A search-and-rescue (SAR) dog is a dog trained to respond to crime scenes, accidents, missing persons events, as well as natural or man-made disasters. These dogs detect human scent, which is a distinct odor of skin flakes and water and oil secretions unique to each person and have been known to find people under water, snow, and collapsed buildings, as well as remains buried underground. SAR dogs are a non-invasive aid in the location of humans, alive or deceased.

== Cadaver dogs ==
Cadaver dogs are working search-and-rescue dogs, specially trained to locate decomposition scent, specific to human decomposition. Also known as Human Remains Detection Dogs (HRDDs), cadaver dogs are employed in forensic contexts to sniff and locate human remains, which can include those that are buried, concealed, or older, as well as body parts, skeletal remains, and soil contaminated with decomposition fluid. Differently to other types of tracking dogs that use scents on the ground or specific items, cadaver dogs are trained to locate both ground and airborne scents, and notify of the area where the scent concentration is highest.

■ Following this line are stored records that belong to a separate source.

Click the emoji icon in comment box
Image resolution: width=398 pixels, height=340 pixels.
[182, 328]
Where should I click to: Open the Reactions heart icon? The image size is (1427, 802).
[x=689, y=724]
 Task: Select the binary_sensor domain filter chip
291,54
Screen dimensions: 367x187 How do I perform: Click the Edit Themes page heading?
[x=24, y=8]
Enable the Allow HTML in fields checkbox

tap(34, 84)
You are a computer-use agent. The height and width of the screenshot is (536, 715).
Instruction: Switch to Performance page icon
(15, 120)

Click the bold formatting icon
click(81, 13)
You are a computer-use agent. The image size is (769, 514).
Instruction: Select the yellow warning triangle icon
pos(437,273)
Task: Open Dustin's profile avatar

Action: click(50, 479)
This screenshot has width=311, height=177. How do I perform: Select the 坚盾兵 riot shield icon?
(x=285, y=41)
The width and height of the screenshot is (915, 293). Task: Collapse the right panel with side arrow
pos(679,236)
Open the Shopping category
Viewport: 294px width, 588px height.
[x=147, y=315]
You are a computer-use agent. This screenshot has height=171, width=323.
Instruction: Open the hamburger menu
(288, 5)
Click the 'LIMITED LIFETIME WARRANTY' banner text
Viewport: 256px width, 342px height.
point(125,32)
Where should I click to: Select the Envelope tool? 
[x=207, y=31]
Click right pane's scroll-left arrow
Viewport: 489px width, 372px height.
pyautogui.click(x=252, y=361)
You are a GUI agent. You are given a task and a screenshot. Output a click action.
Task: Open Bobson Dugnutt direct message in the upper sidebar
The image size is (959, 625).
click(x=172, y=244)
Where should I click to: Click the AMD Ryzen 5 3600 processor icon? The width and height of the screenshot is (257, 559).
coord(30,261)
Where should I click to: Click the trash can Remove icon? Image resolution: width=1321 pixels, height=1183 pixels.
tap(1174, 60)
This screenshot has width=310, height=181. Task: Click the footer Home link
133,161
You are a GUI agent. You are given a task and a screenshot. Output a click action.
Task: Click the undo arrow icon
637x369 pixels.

In Croatia, such dogs have been used to find burial sites almost 3000 years old. More recently, HRDD's have been used in Canada and the United States to locate unmarked graves of Indigenous children around former residential school sites. Law enforcement, medical examiners and anthropologists often work closely with cadaver dogs and their handlers, to coordinate searches and evidence and/or body recovery.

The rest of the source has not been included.